Designing a Solution:
Anybody who has ever done laundry using liquid laundry detergent (rather than the new pods) understands how frustrating and messy it is to carefully and cleanly dispense liquid laundry detergent. As an industrial engineering student, Chris designed a three-part solution that made it easier to accurately measure, cleanly dispense and store your detergent using the traditional laundry bottle.
Chris was encouraged to take a fresh look at his design from sophomore year. With new eyes, he imported his original design into SOLIDWORKS, where he began the process of re-engineering the part. It was a win-win because Chris had the chance to familiarize himself with SOLIDWORKS while updating his old Rhino model.
Original Design Modeled in Rhino
Integrating SOLIDWORKS and solidThinking Inspire 2016:
After creating the SOLIDWORKS file, Chris started working in another program by solidThinking called Inspire. The main function of Inspire is to perform analyses on a model and then subtract material that isn’t needed. This feature supports and ecourages additive manufacturing.
Once the user highlights important parts of the design that can’t be changed, he/she can add weight and pressure forces to simulate forces experienced in reality. The program will take it from there. Finally, after excess material has been removed, the user is left with a very rough shape with many holes. This perspective moved Chris to think about his project in a new way.
Inspire then allows users to go in with CAD software and re-render their design based on this rough shape with the goal of creating something more organic and smooth. Ultimately, Inspire produces a shape to trace. It's important to keep in mind that if you have multiple working parts, you will want to work this back into your model in SOLIDWORKS.
Initial Inspire Model (left), 1st Generation Model (center), 2nd Generation Model (right)
After rendering a smoother model in Inspire, Chris imported the design file into SOLIDWORKS, looking at the different ways the lofts could work and the ways in which the pieces could connect. His main concern was how they were going to look with the parts he couldn’t change. During the design process, there was a base block that supported the design for this device, and he wanted this new organic part to look like it fit with the block and like they weren't just add-on pieces like Inspire originally generated.

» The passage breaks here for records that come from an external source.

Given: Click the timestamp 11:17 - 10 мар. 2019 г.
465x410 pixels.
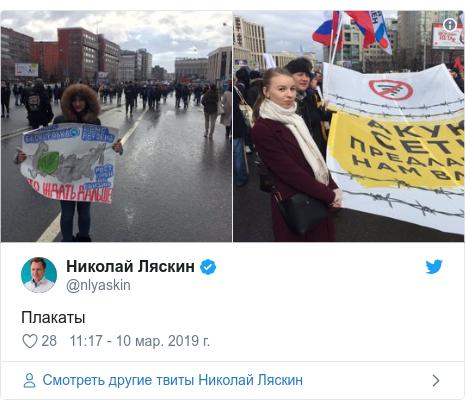Looking at the screenshot, I should pos(140,341).
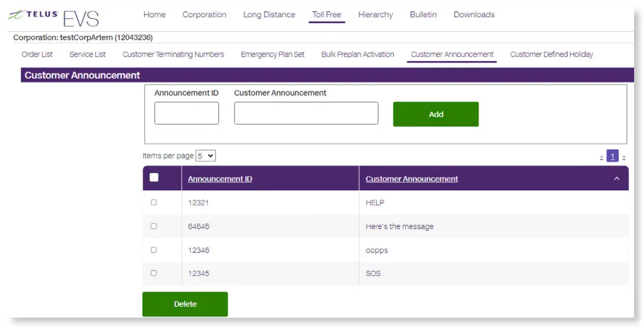644x327 pixels.
Task: Click the sort chevron in table header
Action: point(616,179)
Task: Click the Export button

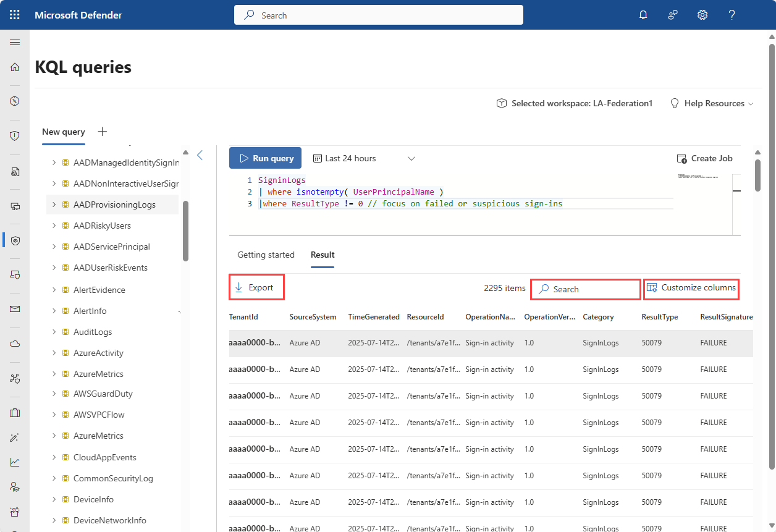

"My main goal of working with Inspire on this project was to create something that could only be 3D printed. I wanted a very organic, functional piece that could only be produced one way," said Chris.
Testing Prints with MakerBot:
Designing for 3D Printing:
Once he had completed all necessary testing, Chris sat down with one of TriMech's engineers to check the functionality and ensure it could be printed. It was important to Chris that the pieces were printed in such a way that they wouldn’t sacrifice the functionality of the model.
Designing for 3D printing is similar to designing for any form of manufacturing, but requires you to think in an additive vs. subtractive mindset. 3D printed parts can be made lighter, thinner and incorporate complex geometries. Having the ability to 3D print some parts in one piece out of different materials can eliminate assembly requirements.
|Non-Processed 3D Print Assembled||Pieces Before Finishing|
Revisiting Final Thoughts:
Chris told us that Inspire taught him to think about his design differently. Not only was he able to see what he created from a new perspective, but he was able to re-imagine the future possibilities for his design. Within solidThinking's Inspire software, the ability to add and subtract material lead to a new streamlined concept that Chris couldn’t have imagined his new design without. 3D printing and new CAD software allowed his original vision to grow and evolve from his studio design course.
Final 3D printed model. The large white vessel was printed on the Stratasys Fortus 450 from ASA, a material with high mechanical strength and UV stability. To achieve the glossy white finish, the model was sanded and painted in a spray booth. The ball and cap were printed on a Stratasys Connex3 with VeroClear and Tango materials. The PolyJet parts required no post-processing.
How it works:
The concept is the same as a tea or coffee pot. Press up on the ball releasing liquid through the cap's valve. Using the lines to measure the amount of laundry detergent and throw the ball in to the washer. The detergent leaks out through the vents in the top, and the ball is cleaned with the clothes. Once used, simply return back to holder until the next wash.